Kebijakan Penanganan COVID-19 di Bolivia Diprotes Pekerja Seks Komersial

JAKARTA - Tidak semua negara memberlakukan lockdown. Banyak hal yang perlu dipertimbangkan. Alih-alih lockdown, beberapa negara memberlakukan kebijakan lain seperti karantina. Untuk Bolivia, selain karantina, negara tersebut juga memberlakukan jam malam, yang kemudian diprotes para pekerja seks komersial.

Jam malam yang diberlakukan oleh Presiden sementara Bolivia untuk menekan penyebaran COVID-19 menghadapi tentangan. Penentangan tersebut datang dari dari pekerja seks, yang mana pekerjaan mereka dilakukan pada malam hari dan kini mereka menghadapi masalah yang genting, yaitu kesulitan secara ekonomi.

Seorang pekerja seks yang menyebut namanya Grisel mengatakan, dia biasanya mengasuh tiga anaknya di siang hari dan bekerja di malam hari. Seperti banyak pekerja seks Bolivia, ia adalah bagian dari kolektif pekerja seks. Prostitusi legal di negara ini, meski tidak begitu banyak mendapatkan perhatian.

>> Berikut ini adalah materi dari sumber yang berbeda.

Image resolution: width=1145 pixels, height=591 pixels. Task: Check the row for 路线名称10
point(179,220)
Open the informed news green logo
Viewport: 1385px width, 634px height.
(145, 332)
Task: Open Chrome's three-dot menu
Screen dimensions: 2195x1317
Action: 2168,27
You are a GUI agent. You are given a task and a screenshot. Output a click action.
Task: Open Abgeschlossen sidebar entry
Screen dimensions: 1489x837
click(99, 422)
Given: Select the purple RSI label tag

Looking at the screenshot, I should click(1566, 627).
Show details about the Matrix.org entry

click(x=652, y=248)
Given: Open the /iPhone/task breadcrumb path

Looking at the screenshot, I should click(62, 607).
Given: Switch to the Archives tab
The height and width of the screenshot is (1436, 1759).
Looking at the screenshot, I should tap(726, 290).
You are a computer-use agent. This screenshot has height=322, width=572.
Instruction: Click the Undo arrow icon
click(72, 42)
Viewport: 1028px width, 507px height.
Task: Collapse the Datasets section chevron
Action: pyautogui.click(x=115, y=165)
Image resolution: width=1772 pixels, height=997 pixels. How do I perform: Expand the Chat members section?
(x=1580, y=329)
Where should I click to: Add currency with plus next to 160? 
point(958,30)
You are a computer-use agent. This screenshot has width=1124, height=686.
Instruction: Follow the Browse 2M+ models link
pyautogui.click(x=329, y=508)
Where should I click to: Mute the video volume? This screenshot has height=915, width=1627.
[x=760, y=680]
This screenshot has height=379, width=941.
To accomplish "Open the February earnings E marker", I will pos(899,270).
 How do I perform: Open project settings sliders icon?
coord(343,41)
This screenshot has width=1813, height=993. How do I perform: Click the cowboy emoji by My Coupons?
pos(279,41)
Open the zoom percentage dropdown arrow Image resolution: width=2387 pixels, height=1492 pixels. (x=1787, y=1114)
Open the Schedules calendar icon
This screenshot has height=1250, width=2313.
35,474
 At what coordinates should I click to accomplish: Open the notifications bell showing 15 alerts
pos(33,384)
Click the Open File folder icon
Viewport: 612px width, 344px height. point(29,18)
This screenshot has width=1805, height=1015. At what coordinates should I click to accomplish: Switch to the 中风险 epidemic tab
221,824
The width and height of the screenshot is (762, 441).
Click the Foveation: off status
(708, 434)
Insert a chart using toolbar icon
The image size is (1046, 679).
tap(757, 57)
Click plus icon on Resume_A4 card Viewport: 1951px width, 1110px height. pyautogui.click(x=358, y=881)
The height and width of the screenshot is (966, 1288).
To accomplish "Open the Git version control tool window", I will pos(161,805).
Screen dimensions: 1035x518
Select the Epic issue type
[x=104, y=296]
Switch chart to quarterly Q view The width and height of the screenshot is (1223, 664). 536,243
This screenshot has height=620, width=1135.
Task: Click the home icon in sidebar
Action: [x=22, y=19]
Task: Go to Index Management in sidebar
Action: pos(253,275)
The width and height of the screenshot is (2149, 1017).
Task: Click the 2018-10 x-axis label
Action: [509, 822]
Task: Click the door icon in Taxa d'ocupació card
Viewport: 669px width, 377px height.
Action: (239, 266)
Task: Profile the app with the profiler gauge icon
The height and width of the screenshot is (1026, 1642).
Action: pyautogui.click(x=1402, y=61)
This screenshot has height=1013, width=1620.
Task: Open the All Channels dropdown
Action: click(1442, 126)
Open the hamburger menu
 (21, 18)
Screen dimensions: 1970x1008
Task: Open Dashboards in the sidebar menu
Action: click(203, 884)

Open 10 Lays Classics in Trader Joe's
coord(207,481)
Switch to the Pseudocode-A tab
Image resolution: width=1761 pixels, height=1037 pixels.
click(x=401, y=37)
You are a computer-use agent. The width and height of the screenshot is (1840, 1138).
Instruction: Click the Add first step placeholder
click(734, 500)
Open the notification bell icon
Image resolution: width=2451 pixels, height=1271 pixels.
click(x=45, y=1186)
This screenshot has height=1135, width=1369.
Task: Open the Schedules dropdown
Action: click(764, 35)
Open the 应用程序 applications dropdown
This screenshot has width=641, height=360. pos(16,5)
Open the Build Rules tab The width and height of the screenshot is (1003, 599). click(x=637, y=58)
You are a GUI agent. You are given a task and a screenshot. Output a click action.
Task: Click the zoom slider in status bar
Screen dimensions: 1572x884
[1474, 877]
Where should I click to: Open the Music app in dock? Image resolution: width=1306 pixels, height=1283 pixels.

"Lagi pula, kami tidak menghasilkan banyak uang. Saya bekerja untuk apa yang saya butuhkan, tetapi saya juga berusaha untuk berhati-hati," kata Grisel dikutip dari Reuters, Selasa, 24 Maret.

Lily Cortes, seorang perwakilan serikat pekerja seks Bolivia, mengatakan bahwa jika badan hukum yang menaungi mereka tidak dapat berfungsi.

"Sayangnya pekerja seks akan pergi bekerja di jalanan akan menhasilkan penghasilan yang lebih buruk," kata Cortes. 

"Kami juga bagian dari masyarakat Bolivia. Kami adalah pekerja seks, seorang wanita, bibi dan nenek yang juga harus khawatir tentang jam kerja kami," tambah Cortes.

Di lingkungan El Alto, sebuah daerah miskin yang berada di La Paz, terdapat lebih dari 50 perusahaan berlisensi terpaksa tutup setelah pemerintah Bolivia memberlakukan jam malam. Jam malam diberlakukan dari pukul 5 sore hingga 5 pagi. Pada Minggu 22 Maret, Bolivia memasuki 14 hari sejak hari pertama penutupan banyak kantor. 

Bolivia merupakan salah satu negara termiskin di Amerika. Di negara tersebut terdapat 24 kasus COVID-19 yang dikonfirmasi dan tidak ada korban meninggal. Hal tersebut disampaikan langsung oleh Kementerian Kesehatan Bolivia. 

Mahkamah Pemilihan Umum Bolivia juga mengumumkan bahwa akan menunda pemilihan pemilu hingga tanpa batas waktu. Langkah itu membuat Bolivia terseret ke masalah baru yaitu krisis politik mengingat kini Bolivia tidak memiliki presiden sejak Evo Morales mengundurkan diri pada November 2019 dan meninggalkan negara itu.

Evo Morales secara kontroversial memenangi pemilihan, tetapi mengundurkan diri tiga minggu kemudian di bawah tekanan dari protes yang keras. Sementara itu, presiden sementara Bolivia Jeanine Anez mengatakan karantina nasional diberlakukan pada Minggu 22 Maret 2020.

"Ini keputusan yang sulit tetapi perlu untuk kebaikan semua orang. Kita harus di rumah selama 24 jam sehari. Ini adalah cara untuk mengalahkan COVID-19," kata Anez. 

Hanya satu orang per keluarga yang diizinkan keluar untuk membeli makanan. Selain itu, semua kendaraan akan dilarang digunakan kecuali yang membawa persediaan logistik.